Table 3 Comparison of accuracy measures for selected models
Fig. 5
figure 5

Fitting the observed and simulated values for a training and b testing

The best model MLP was used to forecast the groundwater level for the year 2025. MLP forecasts for May 2025 showed that groundwater level will fall by 2 mbgl and 21 mbgl below the 2019 level for GW1 and GW2 respectively and 3 mbgl below the 2017 level for GW3.

3.6 Discussion

The results from applying the five models suggest that with validation in the training set, MLP can train the model with R2 as high as 0.914. For GW1 and GW2, SARIMA and HWES also gave high R2 values during training. For the testing period, the R2 tends to decrease slightly for MLP and HWES and dramatically for SARIMA. Thus, fitting precision of a model may not necessarily imply accurate forecasting which makes evaluating the model forecasts against a testing subset a crucial step in the modeling process. ELM gave the lowest R2 for GW1 and GW2 during training. NNAR had overall low efficiency which was also observed in the study by Aguilera et al. (2019). These models may perform better by selecting the appropriate activation functions, lagged variables as inputs or numerical procedure (Faraway and Chatfield 1998). MLP, ELM, HWES and SARIMA did not perform well on the GW3 dataset. Even though the dataset for GW3 was large with 139 observations over 1983–2017, there was overall low performance of the models. Groundwater levels are influenced by factors like rainfall, soil properties, surface water and abstraction (Lee et al. 2019) and during interpretation of model results, it may be pertinent to analyse these influencing factors as well.

MLP forecast for 2025 presents an alarming result for GW2, a monitoring well located in the southern part of the study area (Fig. 1). Declining trends in the South district of Delhi have been reported by the CGWB, particularly due to over-exploitation (CGWB 20162021b). Results of aquifer response modeling for Delhi using MODFLOW also showed a similar decline for GW2 (Bhatti) (CGWB 2016), necessitating an urgent and effective groundwater management plan in that region.

4 Conclusion

This study used univariate time series forecasting methods HWES, Seasonal ARIMA, MLP, ELM and NNAR for prediction of groundwater levels in Delhi, India. Decomposition of the time series of three monitoring wells showed increasing trend, indicating that the groundwater level has continuously declined over the study period. The parameters of HWES and SARIMA were calculated and MLP, ELM and NNAR models were trained and validated. The accuracy of the models was assessed based on the R2, RMSE and MAE. MLP had the least values of RMSE and MAE and highest R2 for two wells during training and testing, indicating that the MLP approach was most accurate in forecasting the groundwater levels. For the third well, MLP had a slightly lower R2 but least RMSE and MAE and was also concluded to be better than HWES, SARIMA, ELM and NNAR for making predictions.
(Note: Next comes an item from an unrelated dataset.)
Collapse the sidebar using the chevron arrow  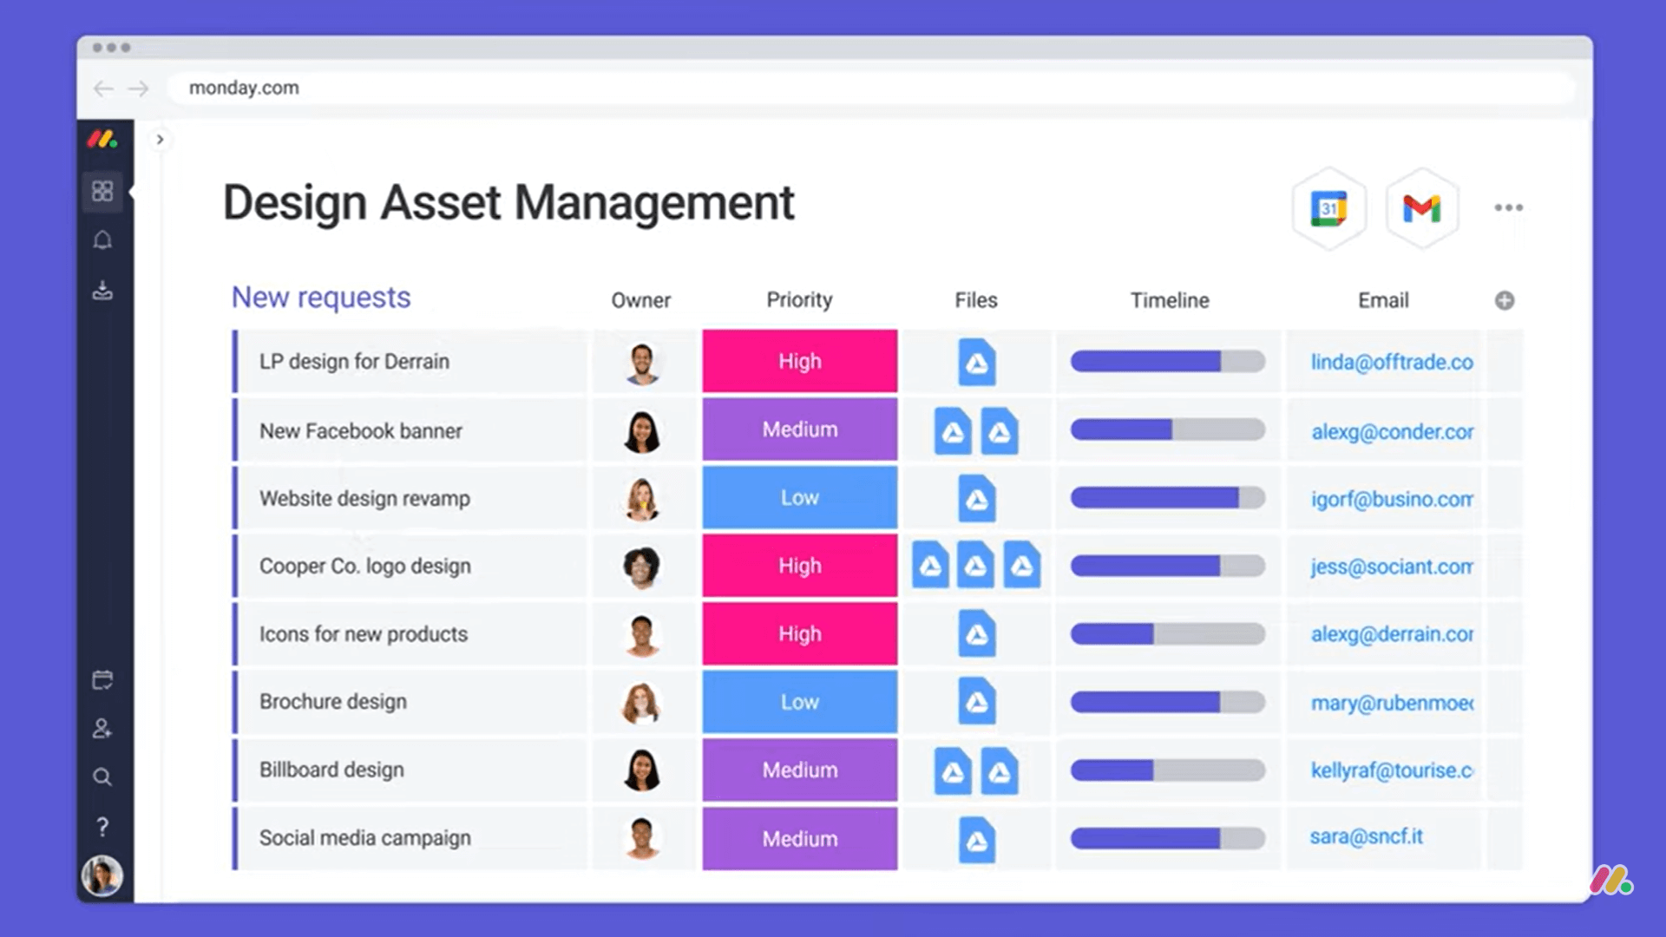pyautogui.click(x=160, y=140)
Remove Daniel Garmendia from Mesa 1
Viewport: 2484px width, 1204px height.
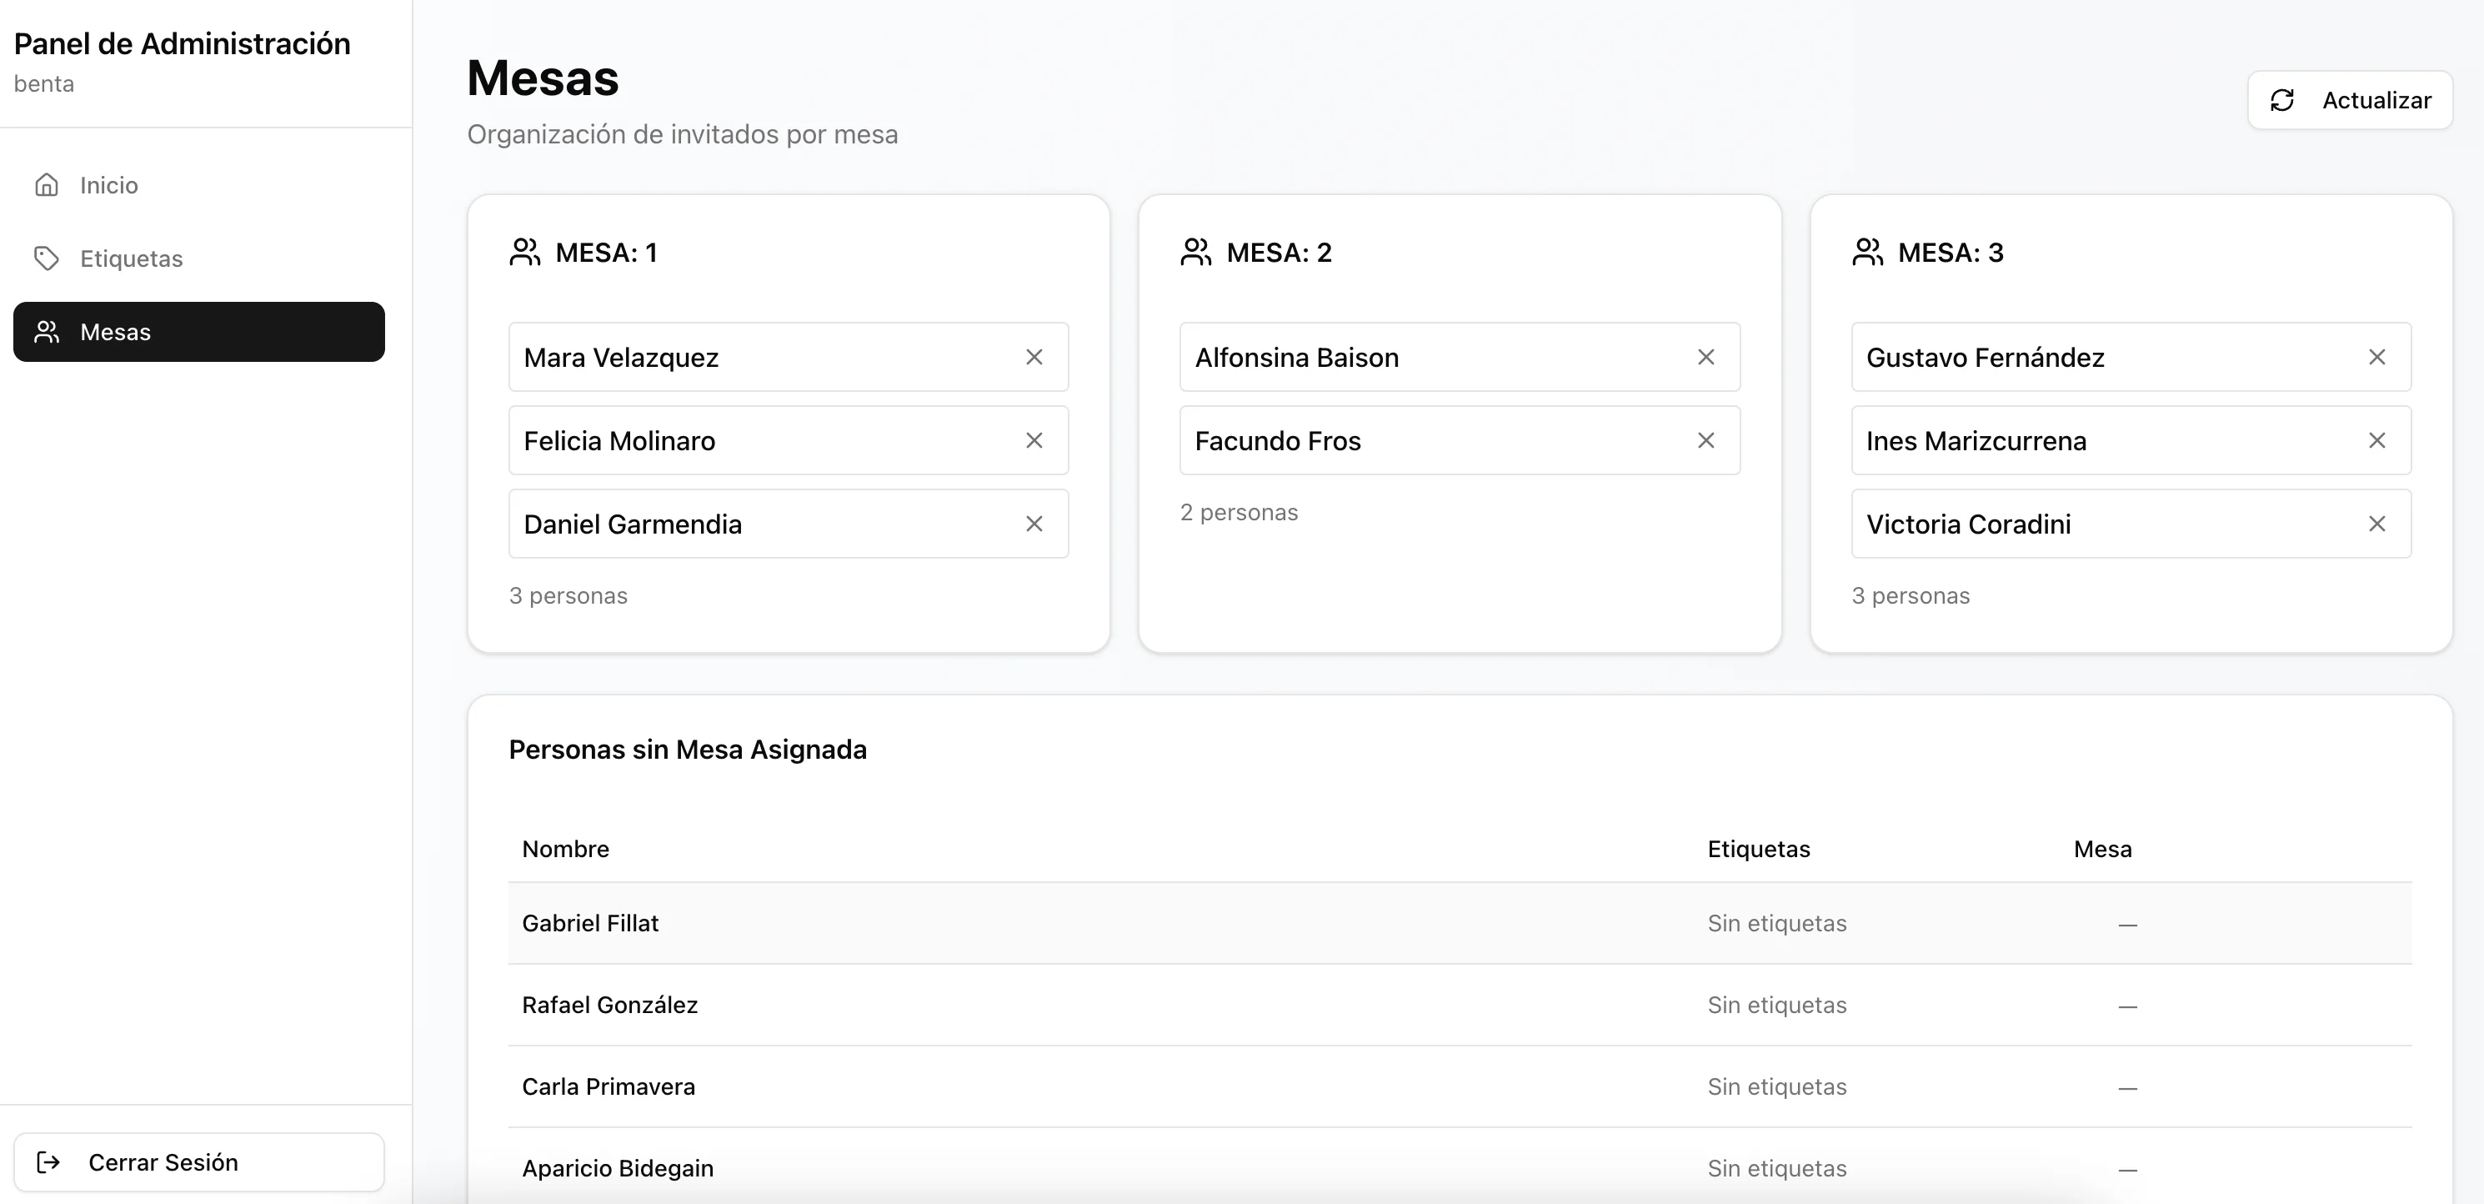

Such univariate forecasting studies are particularly suitable for regions where large hydro-climatological data are unavailable. MLP was used to make further predictions for May 2025 for all three wells. Results indicate that groundwater level in the three wells will decline by 2–21 mbgl. This study has helped identify the areas that require urgent groundwater management decisions. Further research may be done on adding more arguments in the model algorithm to give the lowest errors. It is recommended that more comparison studies should be made for other regions in India so that the most accurate models help in identifying the areas where groundwater is declining rapidly.